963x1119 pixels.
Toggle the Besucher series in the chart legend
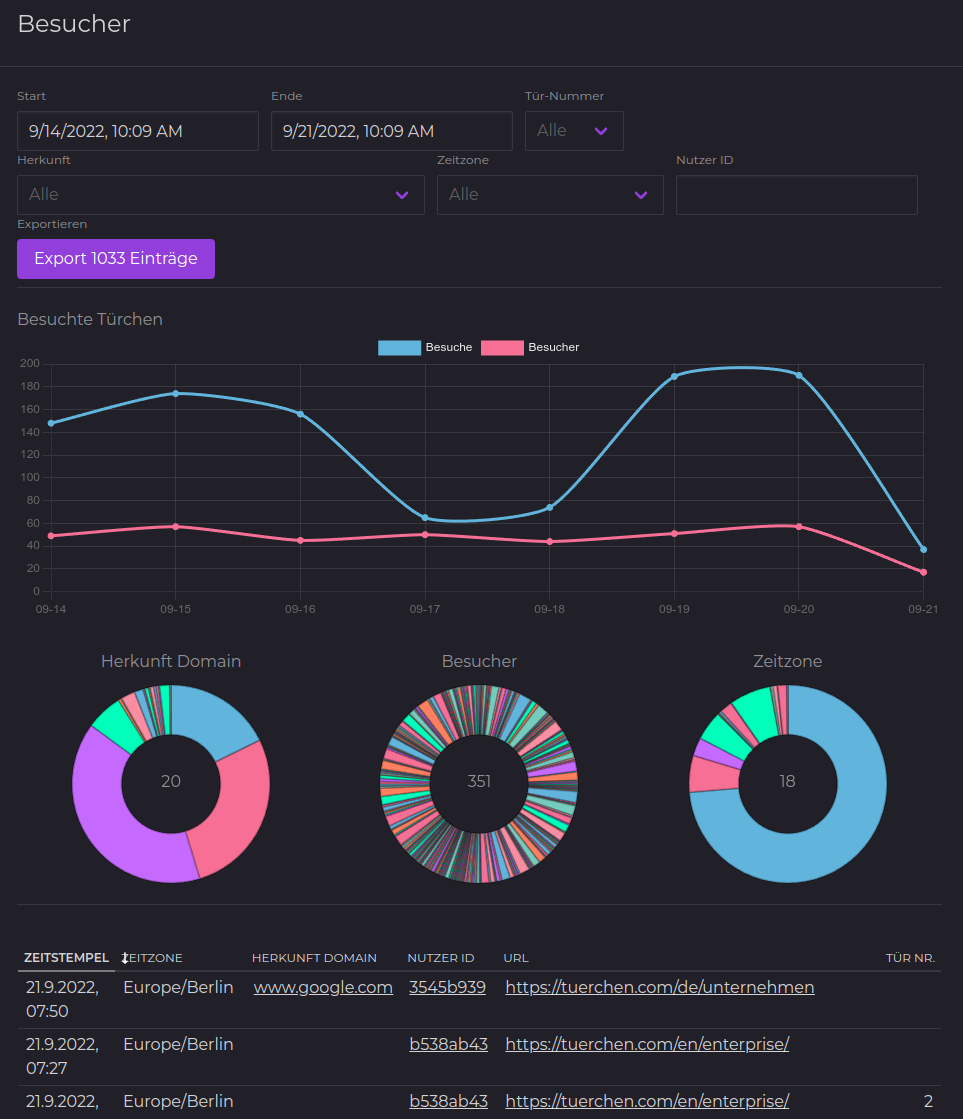[530, 347]
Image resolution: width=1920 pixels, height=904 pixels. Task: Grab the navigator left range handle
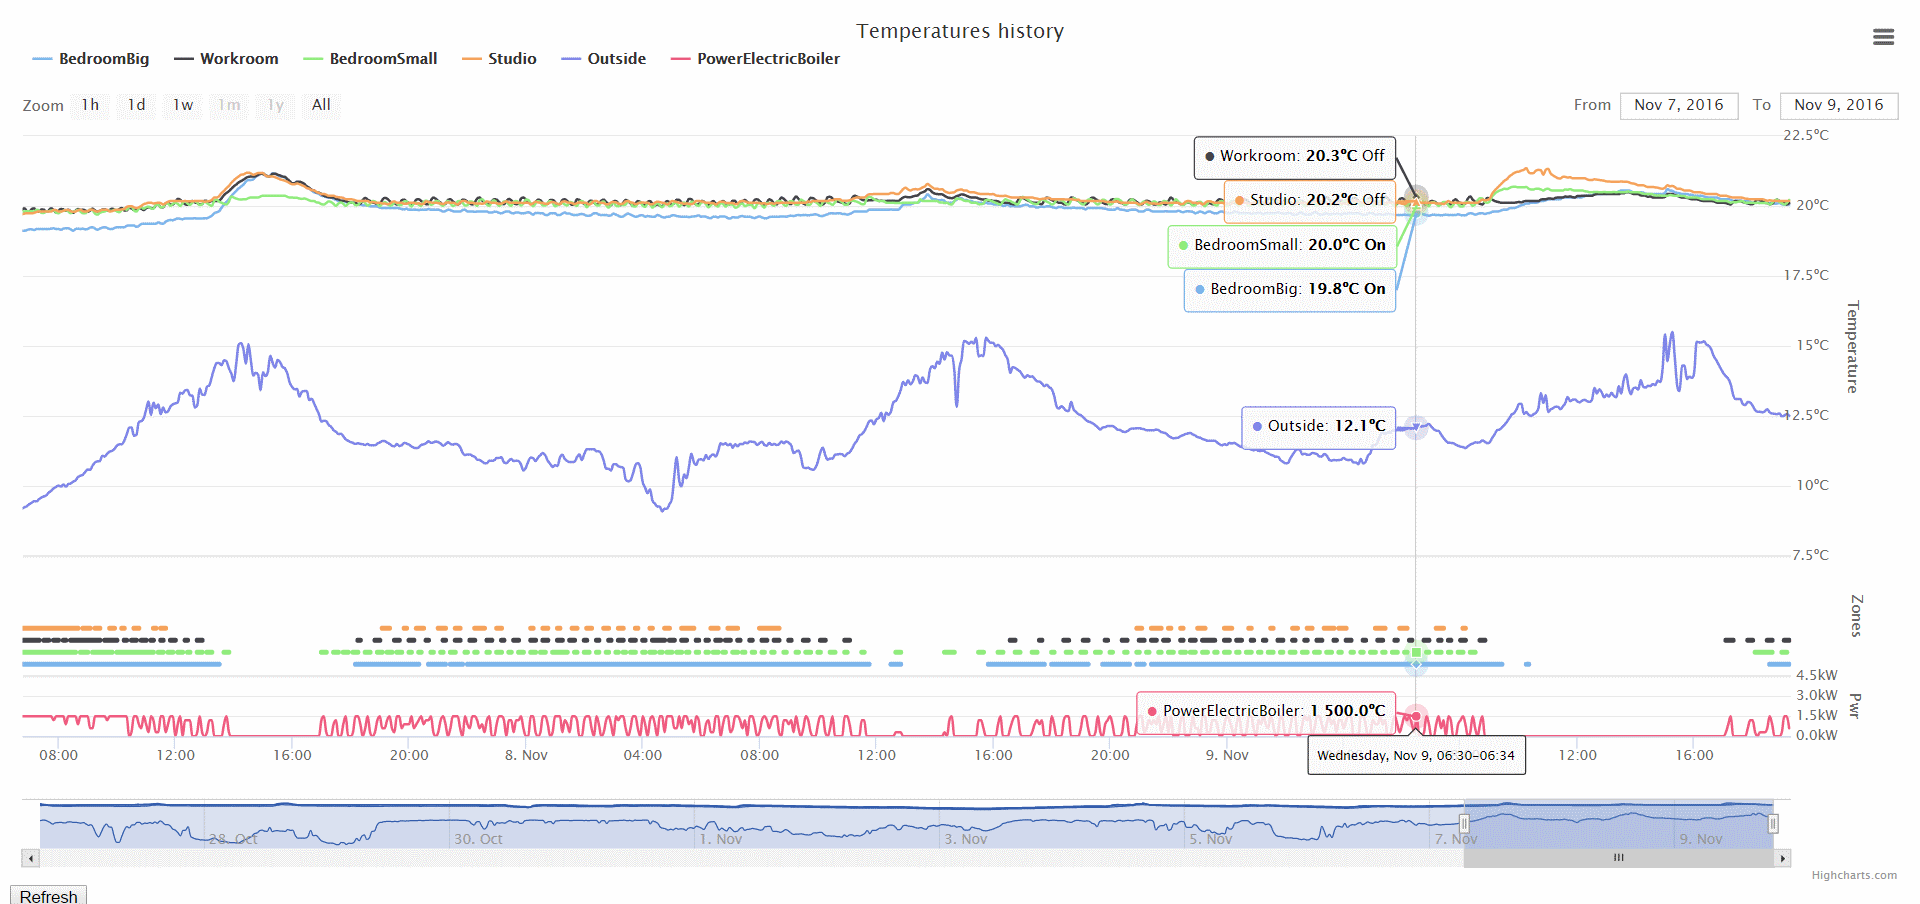(1464, 824)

··········

▶ _YOUR INSTRUCTIONS_
Starting with the line that contains "Toggle the Besucher" and ending with the last line of the data above, transcribe exactly those lines and no others, without pictures.

▶ _TASK SOLUTION_
Toggle the Besucher series in the chart legend
[530, 347]
Image resolution: width=1920 pixels, height=904 pixels. Task: Grab the navigator left range handle
(1464, 824)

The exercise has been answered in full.